I'm new to Unity- I tried mounting a plane to the gun, amd then texturing the plane- but the plane only takes materials (any way to 'texture' a plane?) and it was affected by lighting. I want to draw 2D texture/GUI elements, so I thought maybe I should be using a GUI layer. But I believe these are invisible to other cameras- right?
Any ideas?
Thanks!
Answer by supernat · Apr 07, 2014 at 06:20 AM
First I'll answer the plane question. Materials can contain textures if their assigned shaders support textures. Most materials (but not all) use textures. If you click on a game object in the editor, select the material, you should see a texture there if it's one of the commonly used ones like Diffuse, Specular, etc. You can set the texture of the plane at runtime by assigning a Texture2D (most likely) to it, but that requires that you have said texture to assign, which in your case sounds like something that would be dynamically changing while playing. If that's the case, then you would have to Render to Texture (A Unity Pro only feature). But lucky for you, you don't need or want that. It's way too excessive. However, for future reference, you can access the texture (most of the time) with mainTexture from the material. See: http://docs.unity3d.com/Documentation/ScriptReference/Material-mainTexture.html.
Cameras in Unity are a bit more complex than just "Render something to this area from these layers". They are ordered and cumulative. They are ordered based on the Depth value you set in the Inspector for a camera. Unity will render 1 first and then the next. If the 1st camera clears the depth and color buffers (another option in the inspector for a camera), and the 2nd camera clears just the depth buffer, you end up doing something like this:
Camera A renders the full scene for whatever layers you have selected in the Cull mask.

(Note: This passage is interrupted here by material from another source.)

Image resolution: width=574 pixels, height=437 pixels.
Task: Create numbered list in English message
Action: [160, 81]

Camera B clears the depth buffer (basically allows camera B to render everything on top of what's already in the color buffer).
Camera B renders whatever layer is selected in the Cull mask.

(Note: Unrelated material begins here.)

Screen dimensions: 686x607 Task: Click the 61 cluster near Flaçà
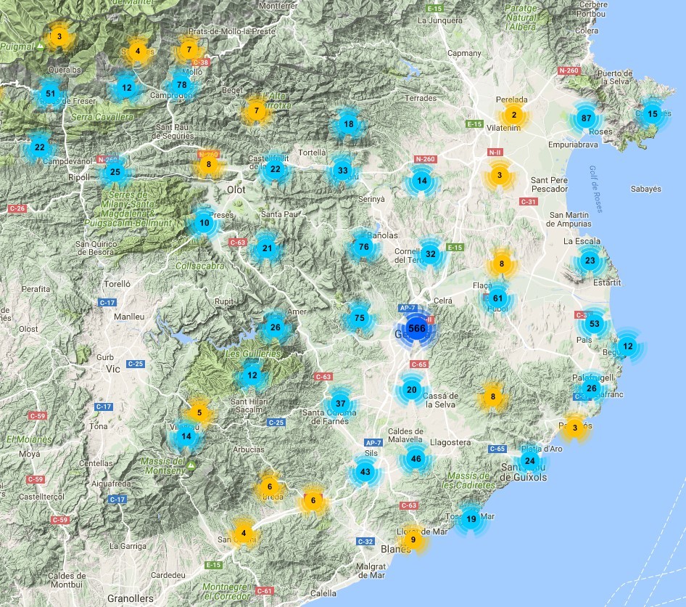497,298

So, this is a common technique to render UI in its own layer that is applied after the world is rendered by the 1st camera. So far, so good. If you just wanted to render the UI in the same place on the screen all the time, you could set camera B at the origin of the world, then make the UI components children of camera B, and even if you moved camera B, the UI would always be in the same relative places on the screen, regardless of where camera A is.
You want your UI to move though. I haven't tried this specifically, but using the information above, you should be able to child camera B to camera A if the gun HUD remains fairly constant in the world while your camera looks around (i.e. the HUD doesn't move with camera A). The other key is to child the UI components to the gun's HUD, and then camera B should always be rendering the UI in the proper place. With those two things, it seems like it would work.